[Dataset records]
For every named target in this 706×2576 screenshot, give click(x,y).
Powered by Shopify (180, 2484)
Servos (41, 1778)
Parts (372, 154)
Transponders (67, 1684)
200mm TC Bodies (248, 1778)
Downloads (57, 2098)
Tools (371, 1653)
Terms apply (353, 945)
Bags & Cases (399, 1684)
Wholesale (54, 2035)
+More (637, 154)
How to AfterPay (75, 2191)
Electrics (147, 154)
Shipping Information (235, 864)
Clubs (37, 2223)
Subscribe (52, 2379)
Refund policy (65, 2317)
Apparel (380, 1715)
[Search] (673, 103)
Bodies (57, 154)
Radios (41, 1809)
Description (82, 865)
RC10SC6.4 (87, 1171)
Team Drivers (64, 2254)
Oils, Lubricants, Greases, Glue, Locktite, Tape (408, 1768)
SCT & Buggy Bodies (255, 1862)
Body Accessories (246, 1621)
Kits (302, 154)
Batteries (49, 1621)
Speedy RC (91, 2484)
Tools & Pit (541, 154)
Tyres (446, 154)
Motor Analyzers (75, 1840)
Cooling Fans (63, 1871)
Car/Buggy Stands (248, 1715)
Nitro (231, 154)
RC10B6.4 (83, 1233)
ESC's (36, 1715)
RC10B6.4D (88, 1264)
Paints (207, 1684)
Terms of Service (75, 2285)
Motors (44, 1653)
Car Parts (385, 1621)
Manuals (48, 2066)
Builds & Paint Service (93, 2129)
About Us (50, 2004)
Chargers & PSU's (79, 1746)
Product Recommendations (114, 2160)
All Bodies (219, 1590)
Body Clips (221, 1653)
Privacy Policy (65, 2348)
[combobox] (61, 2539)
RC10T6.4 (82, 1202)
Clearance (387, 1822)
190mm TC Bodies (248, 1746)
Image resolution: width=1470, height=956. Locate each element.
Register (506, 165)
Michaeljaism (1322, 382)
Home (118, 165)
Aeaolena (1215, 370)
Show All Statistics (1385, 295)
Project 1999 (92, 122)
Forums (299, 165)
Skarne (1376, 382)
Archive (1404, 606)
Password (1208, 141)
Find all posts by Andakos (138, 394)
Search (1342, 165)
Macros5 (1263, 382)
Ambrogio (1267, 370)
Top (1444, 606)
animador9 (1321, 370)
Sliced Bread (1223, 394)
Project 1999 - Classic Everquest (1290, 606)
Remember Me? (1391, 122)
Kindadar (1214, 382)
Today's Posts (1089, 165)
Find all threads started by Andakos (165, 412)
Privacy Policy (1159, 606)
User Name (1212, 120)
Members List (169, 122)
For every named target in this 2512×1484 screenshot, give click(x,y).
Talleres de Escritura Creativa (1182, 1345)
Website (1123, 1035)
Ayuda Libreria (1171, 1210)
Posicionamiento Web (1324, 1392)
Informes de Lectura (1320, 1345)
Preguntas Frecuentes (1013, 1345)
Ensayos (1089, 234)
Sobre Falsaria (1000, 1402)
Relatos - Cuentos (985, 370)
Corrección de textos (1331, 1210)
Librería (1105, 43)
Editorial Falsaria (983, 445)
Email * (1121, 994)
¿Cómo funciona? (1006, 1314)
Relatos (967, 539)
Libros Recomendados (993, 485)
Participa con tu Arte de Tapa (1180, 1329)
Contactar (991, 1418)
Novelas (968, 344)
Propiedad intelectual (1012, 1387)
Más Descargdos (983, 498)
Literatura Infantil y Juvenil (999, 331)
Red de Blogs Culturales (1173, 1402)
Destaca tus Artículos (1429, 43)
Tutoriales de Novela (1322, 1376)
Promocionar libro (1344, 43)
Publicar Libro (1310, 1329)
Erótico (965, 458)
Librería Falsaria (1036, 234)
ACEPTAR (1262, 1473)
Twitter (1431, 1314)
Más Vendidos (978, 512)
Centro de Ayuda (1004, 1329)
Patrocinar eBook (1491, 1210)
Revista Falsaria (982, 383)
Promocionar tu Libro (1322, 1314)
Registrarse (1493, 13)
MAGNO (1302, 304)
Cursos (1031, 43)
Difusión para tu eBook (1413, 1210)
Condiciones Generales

> What is being asked
Write the entries above out again, verbatim.

> Completed task
For every named target in this 706×2576 screenshot, give click(x,y).
Powered by Shopify (180, 2484)
Servos (41, 1778)
Parts (372, 154)
Transponders (67, 1684)
200mm TC Bodies (248, 1778)
Downloads (57, 2098)
Tools (371, 1653)
Terms apply (353, 945)
Bags & Cases (399, 1684)
Wholesale (54, 2035)
+More (637, 154)
How to AfterPay (75, 2191)
Electrics (147, 154)
Shipping Information (235, 864)
Clubs (37, 2223)
Subscribe (52, 2379)
Refund policy (65, 2317)
Apparel (380, 1715)
[Search] (673, 103)
Bodies (57, 154)
Radios (41, 1809)
Description (82, 865)
RC10SC6.4 (87, 1171)
Team Drivers (64, 2254)
Oils, Lubricants, Greases, Glue, Locktite, Tape (408, 1768)
SCT & Buggy Bodies (255, 1862)
Body Accessories (246, 1621)
Kits (302, 154)
Batteries (49, 1621)
Speedy RC (91, 2484)
Tools & Pit (541, 154)
Tyres (446, 154)
Motor Analyzers (75, 1840)
Cooling Fans (63, 1871)
Car/Buggy Stands (248, 1715)
Nitro (231, 154)
RC10B6.4 (83, 1233)
ESC's (36, 1715)
RC10B6.4D (88, 1264)
Paints (207, 1684)
Terms of Service (75, 2285)
Motors (44, 1653)
Car Parts (385, 1621)
Manuals (48, 2066)
Builds & Paint Service (93, 2129)
About Us (50, 2004)
Chargers & PSU's (79, 1746)
Product Recommendations (114, 2160)
All Bodies (219, 1590)
Body Clips (221, 1653)
Privacy Policy (65, 2348)
[combobox] (61, 2539)
RC10T6.4 (82, 1202)
Clearance (387, 1822)
190mm TC Bodies (248, 1746)
Image resolution: width=1470, height=956. Locate each element.
Register (506, 165)
Michaeljaism (1322, 382)
Home (118, 165)
Aeaolena (1215, 370)
Show All Statistics (1385, 295)
Project 1999 (92, 122)
Forums (299, 165)
Skarne (1376, 382)
Archive (1404, 606)
Password (1208, 141)
Find all posts by Andakos (138, 394)
Search (1342, 165)
Macros5 (1263, 382)
Ambrogio (1267, 370)
Top (1444, 606)
animador9 (1321, 370)
Sliced Bread (1223, 394)
Project 1999 - Classic Everquest (1290, 606)
Remember Me? (1391, 122)
Kindadar (1214, 382)
Today's Posts (1089, 165)
Find all threads started by Andakos (165, 412)
Privacy Policy (1159, 606)
User Name (1212, 120)
Members List (169, 122)
For every named target in this 2512×1484 screenshot, give click(x,y).
Talleres de Escritura Creativa (1182, 1345)
Website (1123, 1035)
Ayuda Libreria (1171, 1210)
Posicionamiento Web (1324, 1392)
Informes de Lectura (1320, 1345)
Preguntas Frecuentes (1013, 1345)
Ensayos (1089, 234)
Sobre Falsaria (1000, 1402)
Relatos - Cuentos (985, 370)
Corrección de textos (1331, 1210)
Librería (1105, 43)
Editorial Falsaria (983, 445)
Email * (1121, 994)
¿Cómo funciona? (1006, 1314)
Relatos (967, 539)
Libros Recomendados (993, 485)
Participa con tu Arte de Tapa (1180, 1329)
Contactar (991, 1418)
Novelas (968, 344)
Propiedad intelectual (1012, 1387)
Más Descargdos (983, 498)
Literatura Infantil y Juvenil (999, 331)
Red de Blogs Culturales (1173, 1402)
Destaca tus Artículos (1429, 43)
Tutoriales de Novela (1322, 1376)
Promocionar libro (1344, 43)
Publicar Libro (1310, 1329)
Erótico (965, 458)
Librería Falsaria (1036, 234)
ACEPTAR (1262, 1473)
Twitter (1431, 1314)
Más Vendidos (978, 512)
Centro de Ayuda (1004, 1329)
Patrocinar eBook (1491, 1210)
Revista Falsaria (982, 383)
Promocionar tu Libro (1322, 1314)
Registrarse (1493, 13)
MAGNO (1302, 304)
Cursos (1031, 43)
Difusión para tu eBook (1413, 1210)
Condiciones Generales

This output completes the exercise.